Cheap oil, major justice talks in Biden’s diplomacy with Saudi Arabia ( News Hawaii )

When President Joe Biden raised the stakes, he deserved to be called out like any other American president.

Already facing major controversies with an outspoken hand, he toured Saudi Arabia in the summer to plead for more oil production to ease pressure on oil prices.

The valid question at the time was whether Biden was acting in a sincere effort to help American motorists or to deprive his Republican critics of a major point of attack at election time.

Either way, the visit included a high-profile meeting with the Saudi leader, Crown Prince Mohammed bin Salman, whom Biden had promised to hold accountable for the 2018 murder of US-based Saudi journalist Jamal Khashoggi.

Biden’s full-scale public gestures would be rendered as punishing as the crown prince’s fist-bump salute.

A full song handshake seemed to give people the false impression that things were all cordial and friendly.

Khashoggi’s killing occurred inside the Saudi consulate in Istanbul, Turkey, where the journalist and columnist had gone to help prepare papers for an upcoming wedding at The Washington Post. Her fiancĂ©, Hatice Cengiz, waited outside the consulate for Khashoggi to enter. It never emerged.

The knights, who had been imprisoned by US intelligence, were working on the Crown Prince’s order to kill Khashoggi, then dismember his body Mafia-style.

Last week, the Biden administration filed a court document claiming that crown prince immunity is eligible in a civil suit by Cengiz over Khashoggi’s murder.
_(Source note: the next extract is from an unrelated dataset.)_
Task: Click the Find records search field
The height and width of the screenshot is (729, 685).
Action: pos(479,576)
The US administration was not supposed to intervene in the case of the Saudi leader, but chose to do so anyway, noting that the father of the prince, Salman bin Abdulaziz, had recently named Mohammed prime minister, a purely ceremonial title in the country. where the king and the crown are said to be supreme in all governments, among whom one must live and die.
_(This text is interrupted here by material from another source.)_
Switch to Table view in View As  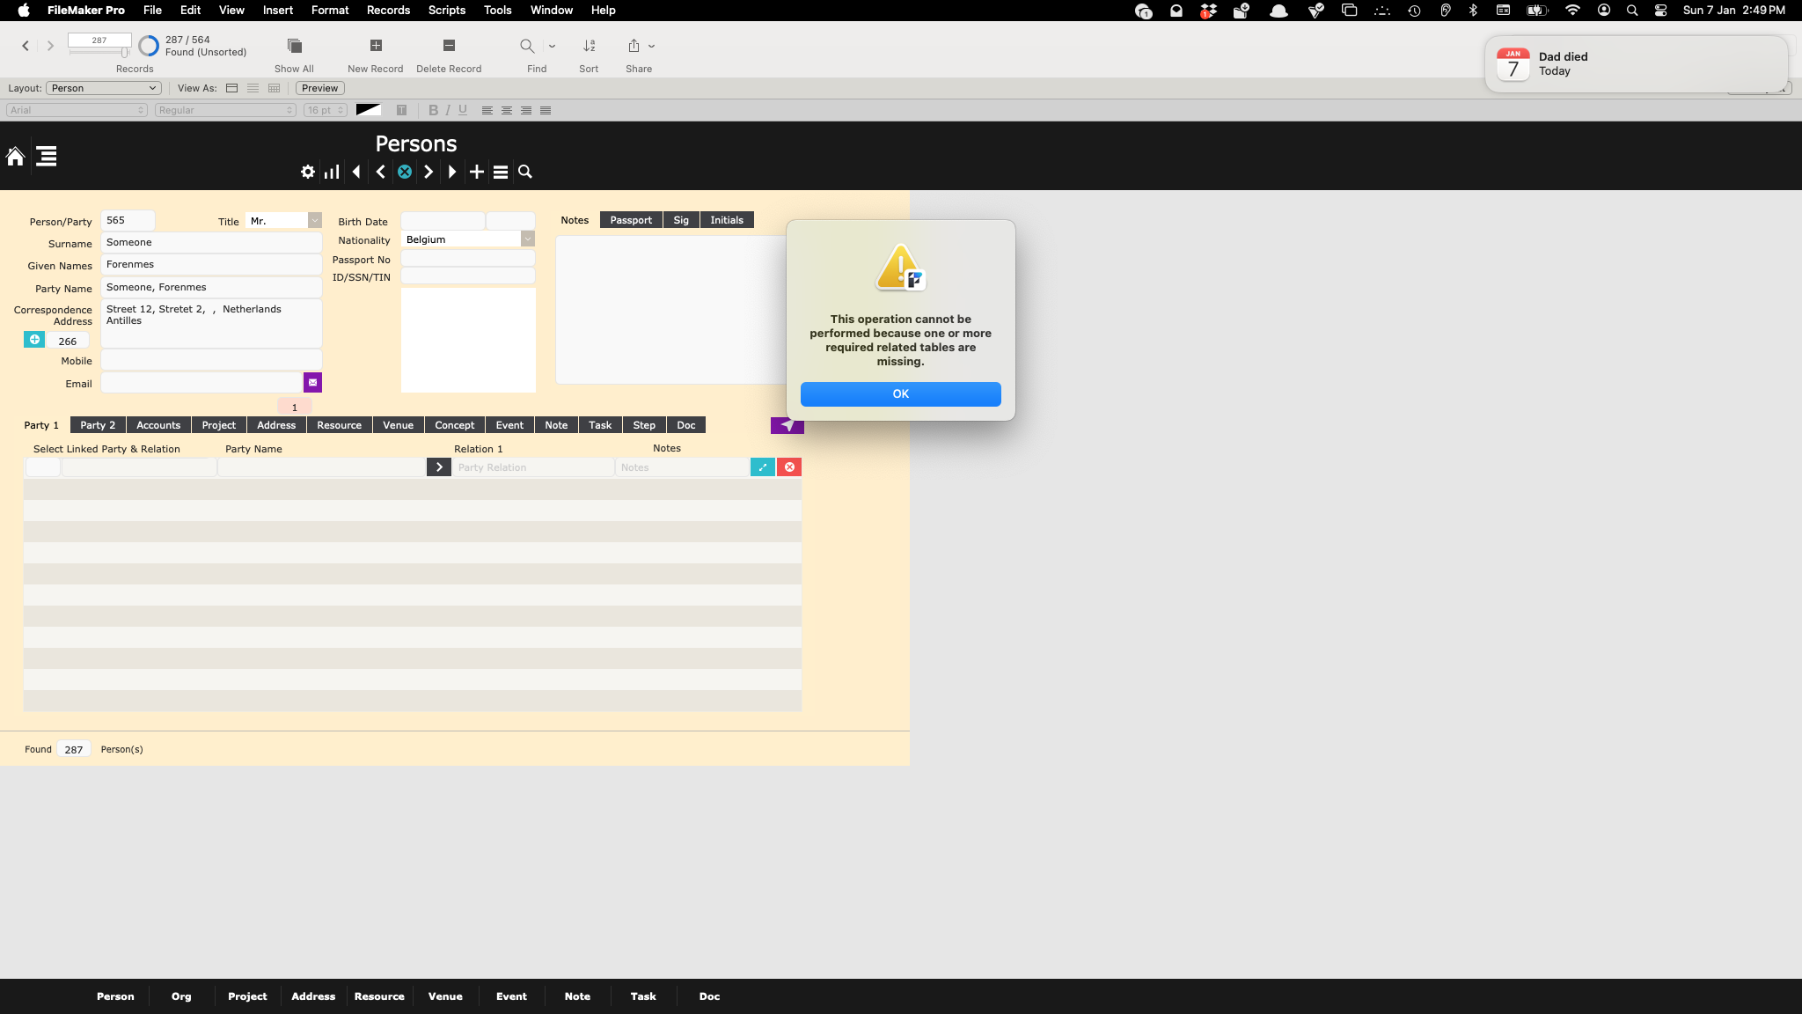point(275,88)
“Jamal died again today,” Cengiz posted on Twitter, later adding that when it comes to the question of justice versus money, “money comes first.”

Two Democratic US senators spoke on Sunday to defend Biden, praising the US government’s record in opposing Iran and the 80-year friendship that has helped make the United States the beneficiary of low oil prices. the defense of Saudi Arabia against its regional enemies.

We suspect that the US designation of immunity, like most conditions in international diplomacy, involves some kind of quid pro quo.

Maybe it’s about low oil prices, or asking the Saudis to make life difficult for China or Vladimir Putin, the leader of Russia.

But as Washington Post Publisher Fred Ryan stated Friday, the prince’s immunity to the crown effectively meant granting him a “license to kill.” Cengiz’s only line is true: Money comes first, not justice.